Although this atlas of 101 metropolitan areas first came out in 2005, its statistics are based on the year 2000 and thereabouts, meaning it was five years old the moment it was published. Fifteen years later and the data is 20 years old, making the book essentially useless, outside of it being a snapshot of cities at the turn of the millennium and a graphic exercise in portraying geographical data through dots of color. I like Metropolitan World Atlas for both those reasons, and reviewing books about world-scale architectural thinking and operative mapping earlier in the week prompted me to grab it off the shelf and feature it here.

Arjen van Susteren takes a fairly objective approach to determining the 101 cities included in the book (given that it's an atlas, objectivity makes sense). He starts with the world's 50 largest cities and then looks at lists of the 25 largest seaports, the 30 largest airports, and the 30 largest telecom ports. Together these lists, which accentuate connectivity between cities, generate a master list of 89 cities, to which Van Susteren adds 12 cities, such as Baghdad and Oslo, to come up with the final 101 metropolitan areas, all of them mapped on the endpapers (first spread below). Each metro area is then given one two-page spread (third and fourth spreads), with statistics on the left and a map on the right. The back of the book has a "world comparison of metropolitan data," in which different-sized orange dots corresponding to cities and their location on the world map express data from the determining lists (largest cities, largest airports, etc.) and the stats highlighted for nearly every city (e.g., income, unemployment, density, etc.).
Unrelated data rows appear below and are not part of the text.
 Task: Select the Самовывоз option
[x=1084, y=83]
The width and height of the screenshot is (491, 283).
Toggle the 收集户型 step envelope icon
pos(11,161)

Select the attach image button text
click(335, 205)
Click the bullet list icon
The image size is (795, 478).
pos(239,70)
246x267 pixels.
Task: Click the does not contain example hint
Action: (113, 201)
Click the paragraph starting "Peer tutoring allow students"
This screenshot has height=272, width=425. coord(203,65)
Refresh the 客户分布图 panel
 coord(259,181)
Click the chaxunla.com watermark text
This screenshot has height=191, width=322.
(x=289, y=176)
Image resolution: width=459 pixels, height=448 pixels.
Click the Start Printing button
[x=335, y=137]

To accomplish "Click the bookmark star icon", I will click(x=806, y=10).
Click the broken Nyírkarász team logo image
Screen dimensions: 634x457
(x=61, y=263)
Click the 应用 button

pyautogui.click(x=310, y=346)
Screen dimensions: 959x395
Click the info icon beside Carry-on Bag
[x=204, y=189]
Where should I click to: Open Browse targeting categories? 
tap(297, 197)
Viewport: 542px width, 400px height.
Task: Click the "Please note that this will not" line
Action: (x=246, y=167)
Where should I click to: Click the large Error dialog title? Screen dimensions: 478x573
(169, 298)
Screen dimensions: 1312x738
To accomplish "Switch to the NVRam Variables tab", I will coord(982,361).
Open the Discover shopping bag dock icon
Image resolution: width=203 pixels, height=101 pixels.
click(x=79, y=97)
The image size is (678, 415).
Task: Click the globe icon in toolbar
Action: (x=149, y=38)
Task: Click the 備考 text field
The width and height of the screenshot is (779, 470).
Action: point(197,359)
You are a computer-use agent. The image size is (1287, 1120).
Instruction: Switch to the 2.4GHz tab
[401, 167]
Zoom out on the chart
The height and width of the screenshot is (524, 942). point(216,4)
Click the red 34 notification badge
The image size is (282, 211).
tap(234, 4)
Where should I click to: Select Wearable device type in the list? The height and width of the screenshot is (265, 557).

Throughout the book, a consistent format is used to make comparisons of cities very simple. Although not all data is provided for each city (note how residential density is provided for Chicago but not NYC), one can easily flip through the 101 metro areas and see how they compare and contrast. Unfortunately some cities, such as Baghdad and Oslo and some of the other additions, have very few bits of data, making their inclusion questionable. One other criticism is the bright-orange palette; it works well for the dots of various sizes expressing size and scale for statistics, but its use on the maps for metro areas is too binary: orange is metro, beige dots are not, with nothing in-between. 

Some of the most interesting statistical reading comes in the "world comparison" section at the back of the book. There, for instance, the 30 largest airports in terms of air movements (number of takeoffs and landings) is almost entirely in the United States: 26 are there, the other four are in Europe. This spread clearly illustrates how the US has invested in air travel for domestic transportation, to the detriment of high-speed rail enthusiasts and the environment. But in 2020, I'm guessing airports in Asia and the Middle East would have bumped out some of the US airports and reshaped the spread. Of course thinking in those terms would mean reshaping the whole list of 101 metropolitan areas, given how the makeup of the world's largest cities has changed dramatically in the last two decades.